The US risks major supply disruptions of rare earth metals used in clean energy products unless it diversifies its sources of the minerals, the US Department of Energy was to warn in a report due to be released late yesterday.
The US and other countries are worried that China, which controls 97 percent of the world trade in rare earth metals, will use those supplies as a political weapon and cut back their export when it is in a dispute with another country or to grow China’s clean energy technology sector.

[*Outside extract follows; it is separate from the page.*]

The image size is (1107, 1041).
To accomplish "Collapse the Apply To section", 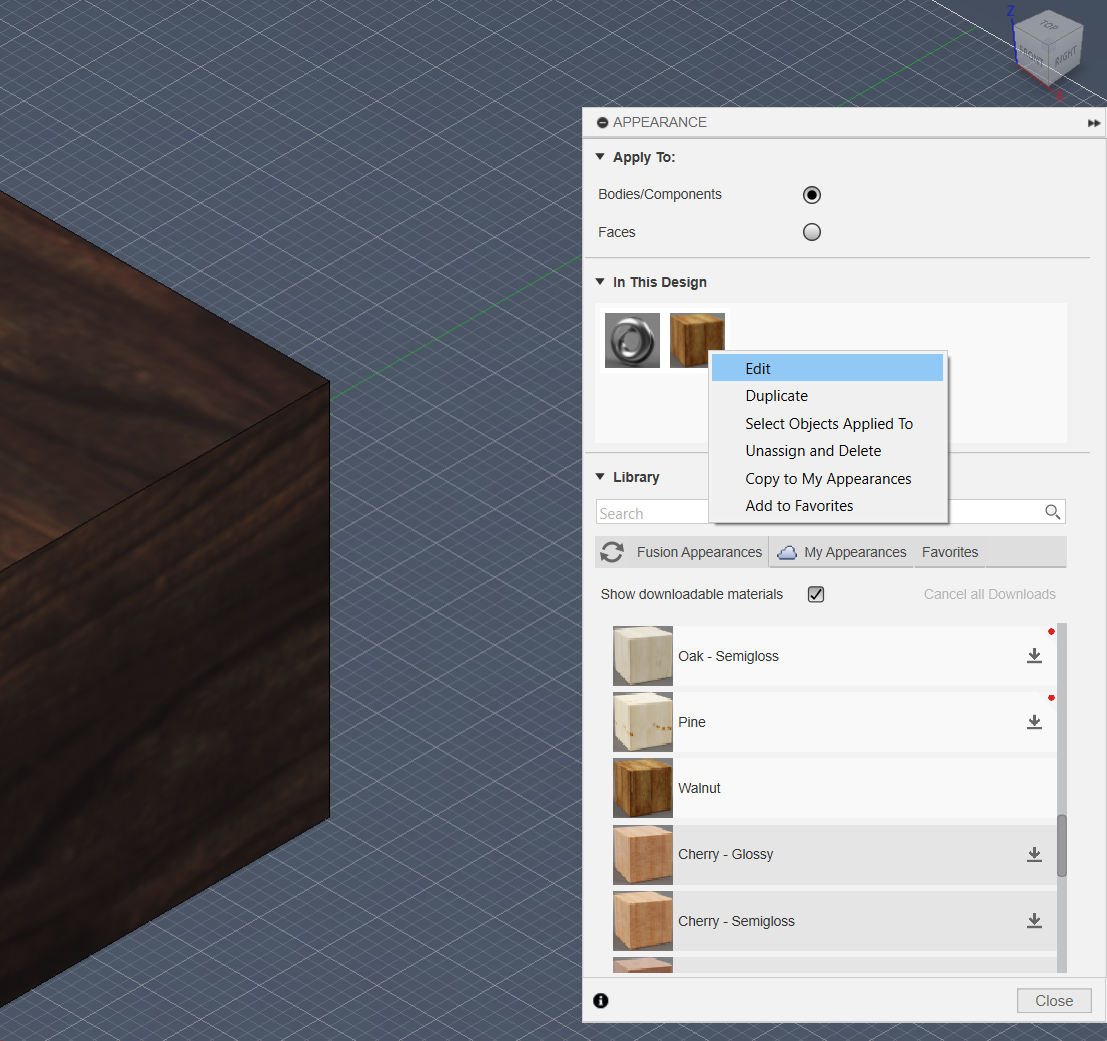I will (x=600, y=156).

“The availability of a number of these materials is at risk due to their location, vulnerability to supply disruptions and lack of suitable substitutes,” US Energy Secretary Steven Chu (朱棣文) was to say in a report, due to be unveiled yesterday at a rare earth metals conference at the Center for Strategic and International Studies.

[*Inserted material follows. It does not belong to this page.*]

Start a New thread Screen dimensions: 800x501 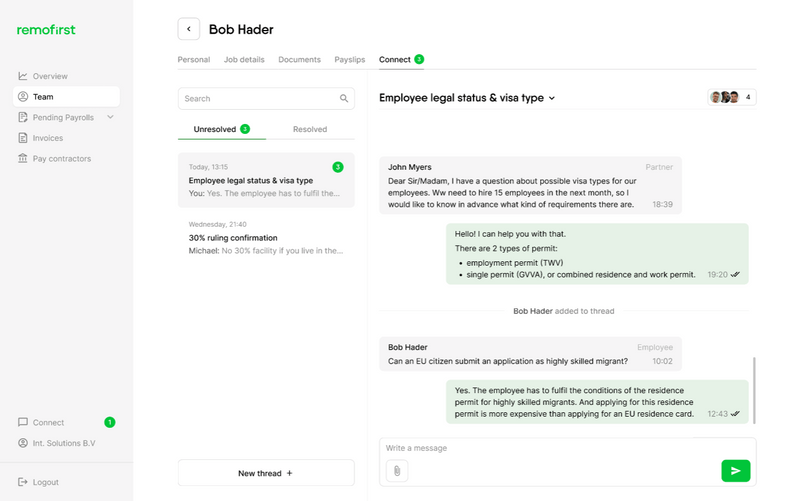(x=266, y=473)
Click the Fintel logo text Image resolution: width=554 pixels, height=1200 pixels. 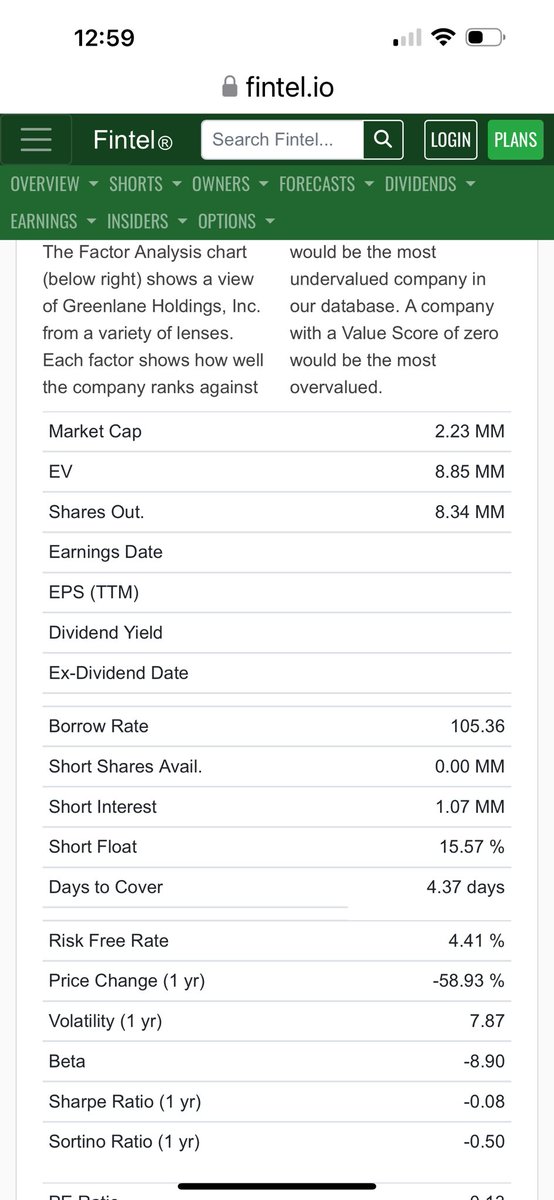(x=133, y=140)
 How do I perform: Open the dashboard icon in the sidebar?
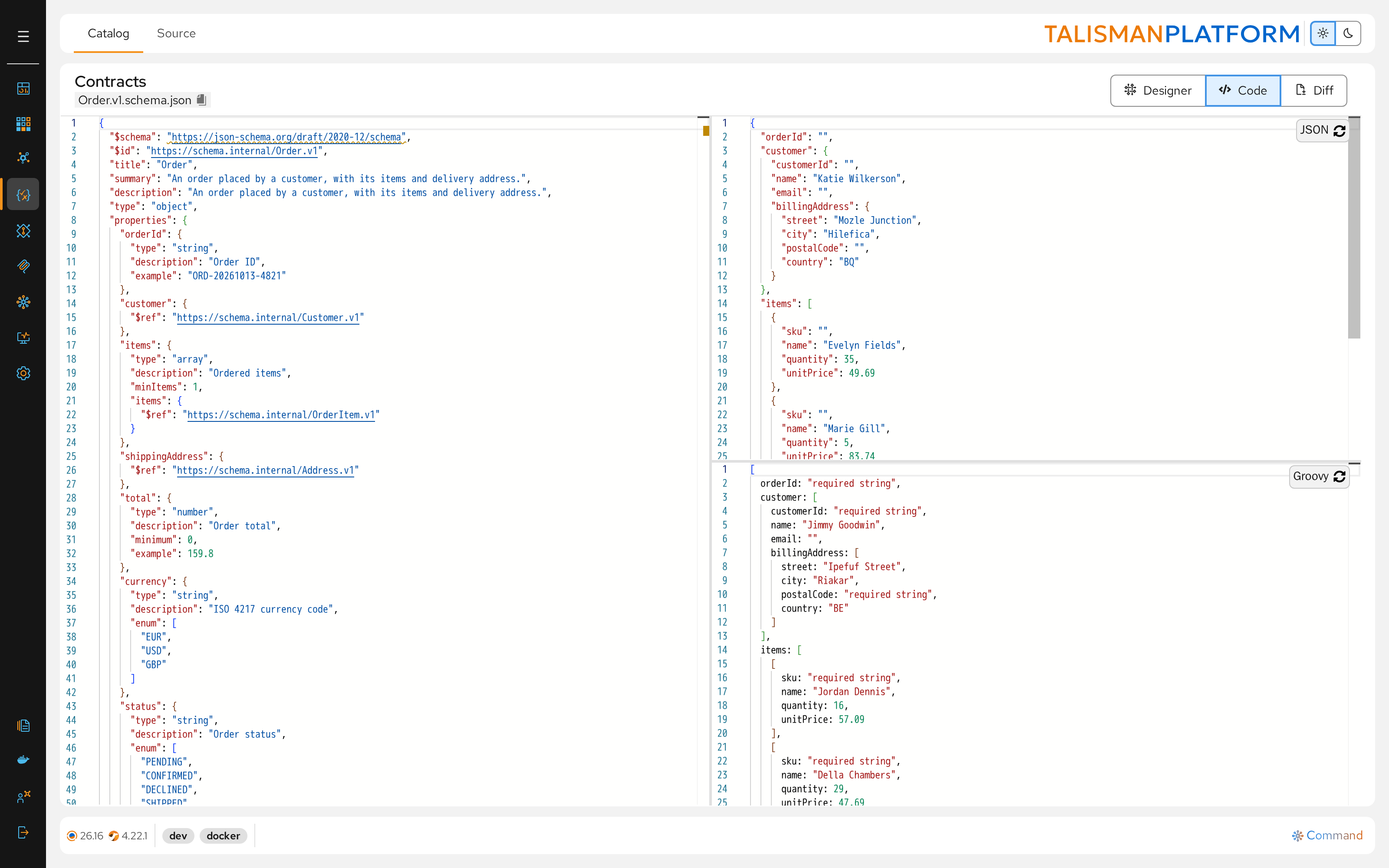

The release of the report coincides with trade talks in Washington between the US and China.
US officials are expected to push Chinese officials to loosen export restraints on rare earth elements.
China, which said on Tuesday it planned to raise export taxes on some rare earth metals beginning next month, holds 37 percent of known rare metal reserves, the US has 13 percent and the rest is in other countries.

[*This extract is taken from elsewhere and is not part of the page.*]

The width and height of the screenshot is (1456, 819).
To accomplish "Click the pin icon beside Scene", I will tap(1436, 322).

The 17 rare earth metals, with exotic names like lanthanum and europium, form unusually strong lightweight materials and are used in a wide range of applications including high-tech and defense products, car engines and clean energy.
The US Department of Energy said in its report that it looked at the use of rare earths in wind turbines, electric vehicles, solar cells and energy efficient lighting because these clean technologies are expected to be deployed substantially on a global basis over the next 15 years, increasing demand for rare earth metals.
It said that to manage the risk of rare earth supply disruptions, the US must increase its domestic extraction and processing of the materials.